After reading an excerpt from a new book by a recent Prime Minister, Stephen Harper, i tried to understand the difference between "somewheres" and "anywheres". I think I rest between the two.
In my search for further clarification I found this article written after the Brexit vote. Harper explains what happened in the US reflected similar thinking in 2016. It is not Democrats vs Republicans so much as two differing views of our world. Is that what is shaping policies and loyalties today around the world?

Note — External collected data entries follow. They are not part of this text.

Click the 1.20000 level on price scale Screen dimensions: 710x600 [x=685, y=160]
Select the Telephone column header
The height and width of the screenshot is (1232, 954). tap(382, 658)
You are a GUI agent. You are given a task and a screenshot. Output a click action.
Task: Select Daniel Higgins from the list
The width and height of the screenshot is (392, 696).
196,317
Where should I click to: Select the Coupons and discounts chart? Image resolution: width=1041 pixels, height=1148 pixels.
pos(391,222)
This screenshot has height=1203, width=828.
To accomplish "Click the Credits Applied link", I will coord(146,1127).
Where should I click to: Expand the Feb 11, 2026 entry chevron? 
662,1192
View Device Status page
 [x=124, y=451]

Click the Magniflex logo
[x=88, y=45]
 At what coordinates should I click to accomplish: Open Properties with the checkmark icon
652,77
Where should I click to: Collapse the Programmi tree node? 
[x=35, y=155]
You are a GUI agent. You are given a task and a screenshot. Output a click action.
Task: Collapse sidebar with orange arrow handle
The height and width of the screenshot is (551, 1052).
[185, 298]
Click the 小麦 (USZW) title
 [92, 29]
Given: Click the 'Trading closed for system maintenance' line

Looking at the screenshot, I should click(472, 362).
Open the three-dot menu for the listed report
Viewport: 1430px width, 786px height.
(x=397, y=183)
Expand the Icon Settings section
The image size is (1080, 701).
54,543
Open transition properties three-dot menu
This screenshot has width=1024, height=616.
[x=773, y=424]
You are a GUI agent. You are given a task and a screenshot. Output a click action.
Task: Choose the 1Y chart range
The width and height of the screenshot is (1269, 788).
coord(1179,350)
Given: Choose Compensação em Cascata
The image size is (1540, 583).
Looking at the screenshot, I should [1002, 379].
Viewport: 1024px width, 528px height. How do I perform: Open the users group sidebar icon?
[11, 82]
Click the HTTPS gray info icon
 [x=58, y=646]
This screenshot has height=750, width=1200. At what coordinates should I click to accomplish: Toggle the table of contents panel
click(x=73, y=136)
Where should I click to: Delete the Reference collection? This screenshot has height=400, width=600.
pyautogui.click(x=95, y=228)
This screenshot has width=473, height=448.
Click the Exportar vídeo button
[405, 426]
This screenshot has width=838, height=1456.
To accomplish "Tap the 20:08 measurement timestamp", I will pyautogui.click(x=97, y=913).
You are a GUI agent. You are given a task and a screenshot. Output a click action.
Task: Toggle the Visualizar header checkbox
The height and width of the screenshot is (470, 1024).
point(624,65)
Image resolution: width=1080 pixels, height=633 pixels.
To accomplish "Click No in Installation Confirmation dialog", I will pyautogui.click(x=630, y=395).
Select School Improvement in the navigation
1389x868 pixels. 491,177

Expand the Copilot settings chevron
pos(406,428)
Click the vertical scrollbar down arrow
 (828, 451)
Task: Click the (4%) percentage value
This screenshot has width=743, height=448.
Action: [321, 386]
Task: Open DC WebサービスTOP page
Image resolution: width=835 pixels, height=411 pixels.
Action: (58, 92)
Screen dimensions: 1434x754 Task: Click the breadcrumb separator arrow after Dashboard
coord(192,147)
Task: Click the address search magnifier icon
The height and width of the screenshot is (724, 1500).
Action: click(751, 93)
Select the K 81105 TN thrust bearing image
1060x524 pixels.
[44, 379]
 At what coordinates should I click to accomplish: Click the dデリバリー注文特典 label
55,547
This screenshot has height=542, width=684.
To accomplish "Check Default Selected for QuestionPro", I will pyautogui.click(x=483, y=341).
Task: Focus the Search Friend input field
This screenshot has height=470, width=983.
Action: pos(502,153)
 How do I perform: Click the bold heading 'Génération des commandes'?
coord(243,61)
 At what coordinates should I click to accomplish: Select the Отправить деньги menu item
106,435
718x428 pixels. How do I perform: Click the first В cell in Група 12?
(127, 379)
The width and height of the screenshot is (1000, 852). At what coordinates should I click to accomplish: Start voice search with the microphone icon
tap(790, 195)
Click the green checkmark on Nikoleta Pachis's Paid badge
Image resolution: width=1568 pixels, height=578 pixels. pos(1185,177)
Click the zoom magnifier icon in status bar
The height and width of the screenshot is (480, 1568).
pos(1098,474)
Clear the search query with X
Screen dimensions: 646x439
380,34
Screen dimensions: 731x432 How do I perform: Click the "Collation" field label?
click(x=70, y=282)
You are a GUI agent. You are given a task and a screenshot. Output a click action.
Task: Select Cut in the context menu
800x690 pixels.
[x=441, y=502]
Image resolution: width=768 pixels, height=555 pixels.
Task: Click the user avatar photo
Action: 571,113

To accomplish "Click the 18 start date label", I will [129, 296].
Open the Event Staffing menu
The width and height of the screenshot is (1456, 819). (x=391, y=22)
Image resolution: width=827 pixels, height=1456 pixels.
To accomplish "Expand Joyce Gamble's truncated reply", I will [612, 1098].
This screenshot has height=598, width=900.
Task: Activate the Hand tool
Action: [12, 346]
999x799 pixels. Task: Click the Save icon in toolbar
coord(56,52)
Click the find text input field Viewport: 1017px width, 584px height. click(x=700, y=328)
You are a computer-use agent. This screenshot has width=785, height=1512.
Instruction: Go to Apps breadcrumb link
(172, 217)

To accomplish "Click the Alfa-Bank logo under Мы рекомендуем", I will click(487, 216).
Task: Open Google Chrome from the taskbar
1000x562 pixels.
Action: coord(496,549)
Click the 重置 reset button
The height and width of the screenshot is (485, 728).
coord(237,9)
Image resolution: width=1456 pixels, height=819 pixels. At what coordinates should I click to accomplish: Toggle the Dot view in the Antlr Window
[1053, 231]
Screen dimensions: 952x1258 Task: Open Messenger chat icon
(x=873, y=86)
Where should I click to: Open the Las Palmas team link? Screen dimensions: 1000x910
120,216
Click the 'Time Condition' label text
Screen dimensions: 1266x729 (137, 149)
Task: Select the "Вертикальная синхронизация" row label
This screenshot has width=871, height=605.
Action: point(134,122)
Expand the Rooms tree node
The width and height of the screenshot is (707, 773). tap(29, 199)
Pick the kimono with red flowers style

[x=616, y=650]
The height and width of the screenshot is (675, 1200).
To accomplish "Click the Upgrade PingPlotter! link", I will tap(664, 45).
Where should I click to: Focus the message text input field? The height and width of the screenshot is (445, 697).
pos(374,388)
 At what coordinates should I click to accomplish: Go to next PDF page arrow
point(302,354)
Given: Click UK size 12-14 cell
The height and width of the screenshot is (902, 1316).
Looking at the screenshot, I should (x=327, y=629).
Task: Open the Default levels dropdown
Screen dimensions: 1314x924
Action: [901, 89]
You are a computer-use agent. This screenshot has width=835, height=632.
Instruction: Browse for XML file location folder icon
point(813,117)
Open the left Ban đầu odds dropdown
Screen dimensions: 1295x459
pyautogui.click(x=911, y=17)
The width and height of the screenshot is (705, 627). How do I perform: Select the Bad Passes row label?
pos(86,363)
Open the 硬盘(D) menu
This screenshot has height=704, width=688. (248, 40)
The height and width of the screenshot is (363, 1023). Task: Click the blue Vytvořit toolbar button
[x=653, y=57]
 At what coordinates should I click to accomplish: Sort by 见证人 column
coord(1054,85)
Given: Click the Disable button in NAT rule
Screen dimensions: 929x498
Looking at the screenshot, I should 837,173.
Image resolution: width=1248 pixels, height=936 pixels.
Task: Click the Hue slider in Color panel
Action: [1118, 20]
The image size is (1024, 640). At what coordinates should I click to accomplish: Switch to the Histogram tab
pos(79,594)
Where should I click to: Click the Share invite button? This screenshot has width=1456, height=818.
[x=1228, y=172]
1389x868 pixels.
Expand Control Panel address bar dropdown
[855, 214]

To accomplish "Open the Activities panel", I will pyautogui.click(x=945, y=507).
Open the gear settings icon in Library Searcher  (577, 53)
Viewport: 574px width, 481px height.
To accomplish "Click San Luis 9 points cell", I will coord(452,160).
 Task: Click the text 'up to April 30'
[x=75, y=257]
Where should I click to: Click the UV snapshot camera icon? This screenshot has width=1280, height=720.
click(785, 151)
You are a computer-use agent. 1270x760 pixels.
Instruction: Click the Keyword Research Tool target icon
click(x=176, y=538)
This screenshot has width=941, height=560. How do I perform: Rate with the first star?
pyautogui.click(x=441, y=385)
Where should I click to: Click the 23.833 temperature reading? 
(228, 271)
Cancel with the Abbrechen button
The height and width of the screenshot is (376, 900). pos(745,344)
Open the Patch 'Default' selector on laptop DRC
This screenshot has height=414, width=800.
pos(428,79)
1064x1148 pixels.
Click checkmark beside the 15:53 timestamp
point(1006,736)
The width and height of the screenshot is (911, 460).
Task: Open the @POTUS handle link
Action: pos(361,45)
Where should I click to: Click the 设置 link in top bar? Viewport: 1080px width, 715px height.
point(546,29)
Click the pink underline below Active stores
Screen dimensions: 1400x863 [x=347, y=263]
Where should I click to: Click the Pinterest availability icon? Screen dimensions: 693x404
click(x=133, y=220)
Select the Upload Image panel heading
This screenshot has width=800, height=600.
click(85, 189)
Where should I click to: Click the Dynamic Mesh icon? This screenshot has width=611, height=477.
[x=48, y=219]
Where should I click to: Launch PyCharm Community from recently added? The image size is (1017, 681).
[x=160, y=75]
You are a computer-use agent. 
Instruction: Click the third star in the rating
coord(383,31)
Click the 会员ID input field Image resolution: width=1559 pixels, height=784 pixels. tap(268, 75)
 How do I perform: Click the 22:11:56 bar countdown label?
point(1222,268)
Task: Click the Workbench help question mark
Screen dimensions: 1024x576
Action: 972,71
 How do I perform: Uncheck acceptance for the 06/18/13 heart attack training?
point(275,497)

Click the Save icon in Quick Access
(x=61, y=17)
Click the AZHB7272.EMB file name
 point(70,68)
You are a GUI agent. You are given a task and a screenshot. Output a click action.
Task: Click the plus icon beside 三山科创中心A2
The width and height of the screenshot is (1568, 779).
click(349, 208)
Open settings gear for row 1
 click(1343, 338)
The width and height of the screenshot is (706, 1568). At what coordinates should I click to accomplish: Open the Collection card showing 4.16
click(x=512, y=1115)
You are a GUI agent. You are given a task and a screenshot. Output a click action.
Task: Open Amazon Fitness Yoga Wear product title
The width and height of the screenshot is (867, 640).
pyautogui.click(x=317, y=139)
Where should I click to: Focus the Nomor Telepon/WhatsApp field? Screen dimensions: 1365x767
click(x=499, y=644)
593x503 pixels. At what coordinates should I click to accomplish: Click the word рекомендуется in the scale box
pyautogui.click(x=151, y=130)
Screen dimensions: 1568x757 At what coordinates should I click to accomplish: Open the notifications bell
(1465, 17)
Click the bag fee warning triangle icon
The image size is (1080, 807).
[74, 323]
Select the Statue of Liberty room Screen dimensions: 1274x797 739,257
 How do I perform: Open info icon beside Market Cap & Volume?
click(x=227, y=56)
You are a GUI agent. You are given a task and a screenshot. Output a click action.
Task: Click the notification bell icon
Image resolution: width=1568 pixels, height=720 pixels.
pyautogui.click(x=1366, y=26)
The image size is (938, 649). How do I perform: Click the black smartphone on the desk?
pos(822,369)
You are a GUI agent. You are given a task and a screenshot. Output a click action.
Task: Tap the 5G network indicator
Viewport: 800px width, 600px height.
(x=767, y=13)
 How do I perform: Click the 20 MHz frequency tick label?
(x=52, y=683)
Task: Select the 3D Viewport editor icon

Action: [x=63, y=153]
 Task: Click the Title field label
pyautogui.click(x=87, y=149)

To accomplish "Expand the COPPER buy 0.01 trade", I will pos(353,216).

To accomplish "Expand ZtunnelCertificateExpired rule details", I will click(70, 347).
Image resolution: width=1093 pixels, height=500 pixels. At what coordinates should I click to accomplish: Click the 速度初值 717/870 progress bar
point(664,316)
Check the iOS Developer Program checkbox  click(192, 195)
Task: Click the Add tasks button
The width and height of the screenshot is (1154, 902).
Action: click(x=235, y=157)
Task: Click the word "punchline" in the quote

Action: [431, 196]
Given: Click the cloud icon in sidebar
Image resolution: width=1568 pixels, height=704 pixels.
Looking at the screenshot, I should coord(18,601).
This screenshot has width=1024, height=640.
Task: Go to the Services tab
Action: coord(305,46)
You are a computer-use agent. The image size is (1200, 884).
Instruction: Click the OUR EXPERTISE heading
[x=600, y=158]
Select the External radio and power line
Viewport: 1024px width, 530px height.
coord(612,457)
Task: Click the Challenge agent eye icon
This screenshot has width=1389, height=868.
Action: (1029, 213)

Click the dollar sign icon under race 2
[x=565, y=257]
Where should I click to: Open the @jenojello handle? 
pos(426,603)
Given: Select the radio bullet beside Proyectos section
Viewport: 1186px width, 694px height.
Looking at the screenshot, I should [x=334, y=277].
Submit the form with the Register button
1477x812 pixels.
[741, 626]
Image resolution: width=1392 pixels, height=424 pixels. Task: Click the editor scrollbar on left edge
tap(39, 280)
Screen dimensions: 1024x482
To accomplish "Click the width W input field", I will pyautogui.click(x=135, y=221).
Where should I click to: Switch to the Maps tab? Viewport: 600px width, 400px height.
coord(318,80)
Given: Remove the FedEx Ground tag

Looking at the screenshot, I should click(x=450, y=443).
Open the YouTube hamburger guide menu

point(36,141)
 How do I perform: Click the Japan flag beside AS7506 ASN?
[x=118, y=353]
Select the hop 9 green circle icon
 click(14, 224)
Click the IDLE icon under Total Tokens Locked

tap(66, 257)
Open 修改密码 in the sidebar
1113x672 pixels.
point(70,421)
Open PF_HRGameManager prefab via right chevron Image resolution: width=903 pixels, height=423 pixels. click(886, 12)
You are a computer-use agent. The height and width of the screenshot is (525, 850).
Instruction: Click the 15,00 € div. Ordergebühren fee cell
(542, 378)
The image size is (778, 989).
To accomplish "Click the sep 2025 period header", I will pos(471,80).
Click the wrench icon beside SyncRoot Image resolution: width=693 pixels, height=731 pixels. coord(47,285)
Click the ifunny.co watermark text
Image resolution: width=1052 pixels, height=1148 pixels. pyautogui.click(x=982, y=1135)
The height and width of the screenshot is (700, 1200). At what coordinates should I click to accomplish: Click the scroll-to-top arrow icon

Source: https://www.newstatesman.com/politic...xit-inevitable
Goodhart renames the new tribes the “Anywheres” (roughly 20 to 25 per cent of the population) and the “Somewheres” (about half), with the rest in between. And it broadly works. Those who see the world from anywhere are, he points out, the ones who dominate our culture and society, doing well at school and moving to a residential university, and then into a professional career, often in London or abroad. “Such people have portable ‘achieved’ identities,” he says, “based on educational and career success which makes them . . . comfortable and confident with new places and people.”
The rebels are those more rooted in geographical identity – the Scottish farmer, working-class Geordie, Cornish housewife – who find the rapid changes of the modern world unsettling. They are likely to be older and less well educated. “They have lost economically with the decline of well-paid jobs for people without qualifications and culturally, too, with the disappearance of a distinct working-class culture and the marginalisation of their views in the public conversation,” Goodhart writes. He argues that this distinction, emerging from a melange of social and cultural views together with life experiences, matters more than old distinctions of right and left, or social class.